» Saved entries:
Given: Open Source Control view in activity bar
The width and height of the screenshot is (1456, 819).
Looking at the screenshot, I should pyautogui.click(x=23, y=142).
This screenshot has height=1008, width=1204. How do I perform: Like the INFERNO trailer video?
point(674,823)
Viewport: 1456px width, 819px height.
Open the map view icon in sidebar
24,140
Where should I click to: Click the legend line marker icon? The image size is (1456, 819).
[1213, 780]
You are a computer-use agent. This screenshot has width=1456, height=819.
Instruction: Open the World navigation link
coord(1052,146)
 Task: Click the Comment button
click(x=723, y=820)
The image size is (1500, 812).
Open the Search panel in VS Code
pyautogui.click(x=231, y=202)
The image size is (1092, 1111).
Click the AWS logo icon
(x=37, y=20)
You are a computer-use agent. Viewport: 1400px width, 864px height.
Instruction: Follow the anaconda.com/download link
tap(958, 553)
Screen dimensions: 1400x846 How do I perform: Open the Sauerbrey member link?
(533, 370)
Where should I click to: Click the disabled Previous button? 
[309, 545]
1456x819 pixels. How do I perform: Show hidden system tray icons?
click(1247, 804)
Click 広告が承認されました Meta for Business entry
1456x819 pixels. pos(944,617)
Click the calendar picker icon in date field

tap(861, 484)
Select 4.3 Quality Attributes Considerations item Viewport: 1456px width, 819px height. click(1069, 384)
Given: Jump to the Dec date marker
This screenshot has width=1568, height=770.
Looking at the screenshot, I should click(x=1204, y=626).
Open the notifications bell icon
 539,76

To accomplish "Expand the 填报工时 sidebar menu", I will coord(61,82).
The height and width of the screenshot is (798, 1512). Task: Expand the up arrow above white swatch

» WORK REQUIRED:
Your output should be an exact copy of every line from the one containing "Instruction: Follow the" through the end of the records.

» REPLY:
Instruction: Follow the anaconda.com/download link
tap(958, 553)
Screen dimensions: 1400x846 How do I perform: Open the Sauerbrey member link?
(533, 370)
Where should I click to: Click the disabled Previous button? 
[309, 545]
1456x819 pixels. How do I perform: Show hidden system tray icons?
click(1247, 804)
Click 広告が承認されました Meta for Business entry
1456x819 pixels. pos(944,617)
Click the calendar picker icon in date field

tap(861, 484)
Select 4.3 Quality Attributes Considerations item Viewport: 1456px width, 819px height. click(1069, 384)
Given: Jump to the Dec date marker
This screenshot has width=1568, height=770.
Looking at the screenshot, I should click(x=1204, y=626).
Open the notifications bell icon
 539,76

To accomplish "Expand the 填报工时 sidebar menu", I will coord(61,82).
The height and width of the screenshot is (798, 1512). Task: Expand the up arrow above white swatch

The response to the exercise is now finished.